In a series of tweets on Monday, Rowling hit back at her haters and doubled down on earlier comments about the rights of transgender individuals to use women’s toilets and changing rooms.
In an ironically worded tweet, she said that her views about allowing transgender people to use women’s facilities had been further strengthened by the torrent of abuse and threats she had received from people backing the trans movement.
Yes, but now hundreds of trans activists have threatened to beat, rape, assassinate and bomb me I’ve realised that this movement poses no risk to women whatsoever. pic.twitter.com/qb1RrCFqy0
— J.K. Rowling (@jk_rowling) July 19, 2021
Responding to one individual who had messaged, “I wish you a very nice pipebomb in the mailbox,” the author claimed her critics were getting desperate.
“To be fair, when you can’t get a woman sacked, arrested or dropped by her publisher, and cancelling her only made her book sales go up, there’s really only one place to go,” she wrote.
Last year, Rowling caused a furor after she published an essay sharing her opposition to Scottish plans to relax gender laws, a move effectively allowing people to change their birth gender more easily and quickly, and without a medical diagnosis. Rowling voiced her concerns about allowing transgender people in women’s spaces, including changing rooms and toilets, linking her perspective with her own experience of sexual assault.
She claimed the Scottish reform will “in effect mean that all a man needs to ‘become a woman’ is to say he’s one.”

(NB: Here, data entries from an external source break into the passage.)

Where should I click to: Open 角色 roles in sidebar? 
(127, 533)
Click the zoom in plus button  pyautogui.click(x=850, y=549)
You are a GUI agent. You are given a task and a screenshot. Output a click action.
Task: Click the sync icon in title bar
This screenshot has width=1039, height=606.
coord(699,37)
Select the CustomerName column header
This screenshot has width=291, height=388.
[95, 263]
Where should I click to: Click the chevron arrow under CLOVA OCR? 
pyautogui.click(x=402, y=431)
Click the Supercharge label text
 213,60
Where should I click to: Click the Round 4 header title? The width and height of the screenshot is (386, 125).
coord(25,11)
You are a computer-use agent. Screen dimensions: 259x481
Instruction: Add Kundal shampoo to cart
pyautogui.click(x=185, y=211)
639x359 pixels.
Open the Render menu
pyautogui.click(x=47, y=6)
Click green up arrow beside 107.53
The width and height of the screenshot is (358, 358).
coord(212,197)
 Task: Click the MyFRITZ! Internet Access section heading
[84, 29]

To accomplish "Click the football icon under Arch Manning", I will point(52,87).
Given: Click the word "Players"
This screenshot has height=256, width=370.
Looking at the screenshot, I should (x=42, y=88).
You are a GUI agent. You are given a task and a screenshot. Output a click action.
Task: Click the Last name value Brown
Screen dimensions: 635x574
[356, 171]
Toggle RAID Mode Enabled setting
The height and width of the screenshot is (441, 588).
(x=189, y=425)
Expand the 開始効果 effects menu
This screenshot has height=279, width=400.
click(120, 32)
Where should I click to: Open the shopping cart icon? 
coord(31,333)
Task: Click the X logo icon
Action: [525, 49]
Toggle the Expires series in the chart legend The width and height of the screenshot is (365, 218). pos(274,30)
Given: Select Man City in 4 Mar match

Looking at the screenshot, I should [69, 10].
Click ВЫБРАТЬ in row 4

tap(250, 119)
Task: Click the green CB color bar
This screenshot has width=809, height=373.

The author faced a volley of abuse by transgender campaigners that was exacerbated when Rowling dared to suggest that a person who menstruates is, in fact, a woman. Scottish police even got involved, investigating a number of insults and threats, including rape, made towards the author.
While Scotland’s Gender Recognition Reform Bill was paused due to the pandemic, it was unlikely to have made a considerable difference to trans access to women’s facilities. The UK’s 2010 Equality Act protects trans people from being discriminated against when it comes to accessing single-sex spaces.